Simplifying the equation, the angular acceleration cancels out:

7.5 = t2

Therefore, it takes 7.5 seconds for the second sheet, starting from rest, to reach the same angular velocity as the first sheet.

To find the time it takes for the second sheet to reach the same angular velocity as the first sheet, we can use the principle of conservation of angular momentum.

The angular momentum (L) is given by the equation L = Iω, where I is the moment of inertia and ω is the angular velocity.

Since the two sheets are identical except for the axis of rotation, the moment of inertia for each sheet can be calculated using the formula for the moment of inertia of a rectangle rotating about one of its sides:

I = (1/12) * (mass * (length^2 + width^2))

Given that the two sheets are identical, their masses and dimensions are the same.
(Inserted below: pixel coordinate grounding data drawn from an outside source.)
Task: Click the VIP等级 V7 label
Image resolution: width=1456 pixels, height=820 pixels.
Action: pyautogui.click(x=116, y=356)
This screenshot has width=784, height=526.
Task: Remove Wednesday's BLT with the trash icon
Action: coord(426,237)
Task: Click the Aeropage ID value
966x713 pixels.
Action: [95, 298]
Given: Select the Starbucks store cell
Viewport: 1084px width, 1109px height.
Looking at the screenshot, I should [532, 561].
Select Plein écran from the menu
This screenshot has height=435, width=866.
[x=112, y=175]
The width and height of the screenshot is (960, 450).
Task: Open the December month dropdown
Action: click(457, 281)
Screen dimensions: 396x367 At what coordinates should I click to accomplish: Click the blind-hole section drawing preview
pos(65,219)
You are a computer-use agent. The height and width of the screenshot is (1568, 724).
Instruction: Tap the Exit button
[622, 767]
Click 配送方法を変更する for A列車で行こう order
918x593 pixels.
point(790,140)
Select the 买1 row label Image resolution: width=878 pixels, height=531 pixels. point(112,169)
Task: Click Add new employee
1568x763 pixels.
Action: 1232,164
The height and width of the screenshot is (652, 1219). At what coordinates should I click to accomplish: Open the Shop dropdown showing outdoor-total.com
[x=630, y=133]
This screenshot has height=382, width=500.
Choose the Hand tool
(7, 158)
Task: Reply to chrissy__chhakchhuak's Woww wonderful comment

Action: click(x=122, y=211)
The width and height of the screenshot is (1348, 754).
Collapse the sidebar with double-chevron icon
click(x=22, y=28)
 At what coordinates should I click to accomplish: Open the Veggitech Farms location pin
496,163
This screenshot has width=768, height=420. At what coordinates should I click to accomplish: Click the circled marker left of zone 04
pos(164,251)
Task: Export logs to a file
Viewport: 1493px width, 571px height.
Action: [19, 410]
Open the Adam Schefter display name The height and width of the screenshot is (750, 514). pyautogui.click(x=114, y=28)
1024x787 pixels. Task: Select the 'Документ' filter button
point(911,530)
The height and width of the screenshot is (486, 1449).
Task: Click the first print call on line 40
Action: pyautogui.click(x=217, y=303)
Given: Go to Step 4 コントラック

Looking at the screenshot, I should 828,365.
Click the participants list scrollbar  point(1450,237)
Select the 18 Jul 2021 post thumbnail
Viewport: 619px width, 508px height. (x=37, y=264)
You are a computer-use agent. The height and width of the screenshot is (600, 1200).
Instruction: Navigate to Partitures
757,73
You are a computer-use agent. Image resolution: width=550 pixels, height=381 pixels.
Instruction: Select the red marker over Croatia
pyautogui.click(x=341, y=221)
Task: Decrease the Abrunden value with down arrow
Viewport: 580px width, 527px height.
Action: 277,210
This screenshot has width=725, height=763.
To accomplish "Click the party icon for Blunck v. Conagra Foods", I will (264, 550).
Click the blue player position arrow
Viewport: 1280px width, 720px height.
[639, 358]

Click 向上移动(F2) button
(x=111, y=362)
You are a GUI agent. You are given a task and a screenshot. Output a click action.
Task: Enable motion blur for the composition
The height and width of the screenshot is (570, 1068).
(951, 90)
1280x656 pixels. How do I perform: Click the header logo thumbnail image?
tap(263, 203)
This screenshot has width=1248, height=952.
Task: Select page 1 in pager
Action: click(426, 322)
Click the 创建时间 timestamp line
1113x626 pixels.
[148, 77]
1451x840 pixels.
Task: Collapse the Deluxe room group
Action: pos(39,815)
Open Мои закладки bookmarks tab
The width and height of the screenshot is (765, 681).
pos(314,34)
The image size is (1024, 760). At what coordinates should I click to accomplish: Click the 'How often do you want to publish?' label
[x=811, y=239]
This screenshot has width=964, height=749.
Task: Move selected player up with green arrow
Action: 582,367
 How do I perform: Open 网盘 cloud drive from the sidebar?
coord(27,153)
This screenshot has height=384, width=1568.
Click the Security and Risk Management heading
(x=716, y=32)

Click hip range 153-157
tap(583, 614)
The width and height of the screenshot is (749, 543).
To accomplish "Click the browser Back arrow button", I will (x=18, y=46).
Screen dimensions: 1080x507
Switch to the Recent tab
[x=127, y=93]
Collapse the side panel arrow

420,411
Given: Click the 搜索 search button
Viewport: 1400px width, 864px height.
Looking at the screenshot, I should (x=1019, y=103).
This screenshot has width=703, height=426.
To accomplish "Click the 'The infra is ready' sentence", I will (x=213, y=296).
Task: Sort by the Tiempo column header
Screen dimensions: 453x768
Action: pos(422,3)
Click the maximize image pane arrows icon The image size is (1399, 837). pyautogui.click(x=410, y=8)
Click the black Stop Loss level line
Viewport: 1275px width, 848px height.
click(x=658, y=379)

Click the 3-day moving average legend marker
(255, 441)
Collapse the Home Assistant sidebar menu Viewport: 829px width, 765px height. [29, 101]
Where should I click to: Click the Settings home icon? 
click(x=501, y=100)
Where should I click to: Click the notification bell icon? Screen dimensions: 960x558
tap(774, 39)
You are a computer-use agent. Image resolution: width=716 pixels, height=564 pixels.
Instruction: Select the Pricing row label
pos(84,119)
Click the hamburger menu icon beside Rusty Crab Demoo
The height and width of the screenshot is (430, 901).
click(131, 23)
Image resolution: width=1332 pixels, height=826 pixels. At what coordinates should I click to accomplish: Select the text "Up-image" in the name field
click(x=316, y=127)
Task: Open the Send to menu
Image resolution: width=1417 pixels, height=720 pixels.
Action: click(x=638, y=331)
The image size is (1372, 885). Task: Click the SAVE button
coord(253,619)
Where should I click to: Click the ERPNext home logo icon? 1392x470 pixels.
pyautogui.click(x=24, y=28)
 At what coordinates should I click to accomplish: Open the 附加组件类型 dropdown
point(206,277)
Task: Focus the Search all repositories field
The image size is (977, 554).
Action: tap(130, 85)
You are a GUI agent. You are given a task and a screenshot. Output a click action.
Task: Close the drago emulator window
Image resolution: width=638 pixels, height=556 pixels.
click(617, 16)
So we can assume the mass and dimensions of one sheet for simplicity.

Let's calculate the moment of inertia for the first sheet:

First sheet dimensions: length = 0.09 m, width = 0.46 m

I1 = (1/12) * (m * (0.09^2 + 0.46^2))

Now, we know that the torque applied to each sheet is the same.

The torque (τ) is given by the equation τ = Iα, where α is the angular acceleration.

Since the torque is the same for both sheets and assuming the same mass, we have:

τ1 = I1 * α1

τ2 = I2 * α2

Since τ1 = τ2 and I1 = I2, we have:

α1 = α2

Now, let's find the relationship between the angular acceleration (α) and time (t) using the equation:

ω = α * t

For the first sheet, ω1 = α1 * t1, where t1 = 7.5 s.

For the second sheet, we want to find t2.

ω2 = α2 * t2

Since α1 = α2, we can write:

ω1 = α1 * t1 = α2 * t1 = ω2

So, t2 = ω1 / α2 = t1 = 7.5 s

Therefore, it takes the second sheet the same 7.5 seconds to reach the same angular velocity as the first sheet.

The moment of inertia of the rectangular plate about its side is

I =ma²/3 , where a is the length of another side (perpendicular to the axis of rotation), therefore,
I1 =m•(0.46)²/3,
I2 =m•(0.09)²/3,

Final angular velocity is
ω = ε1•t1, ε1 =ω /t1
ω = ε2•t2, • ε2 =ω /t2

The Newton’s 2 Law for rotation
M=I•ε,
M=I1• ε1 = I1• ω /t1= m•(0.46)² • ω /3•t1,
M=I2• ε2= I2• ω /t2 = m•(0.09)² • ω /3•t2,
m•(0.46)² • ω /3•t1 = m•(0.09)² • ω /3•t2,
(0.46)² /t1 =(0.09)² /t2,
t2 =t1• (0.09/0.46)² = 7.5•3.8•10^-2= 0.28 s.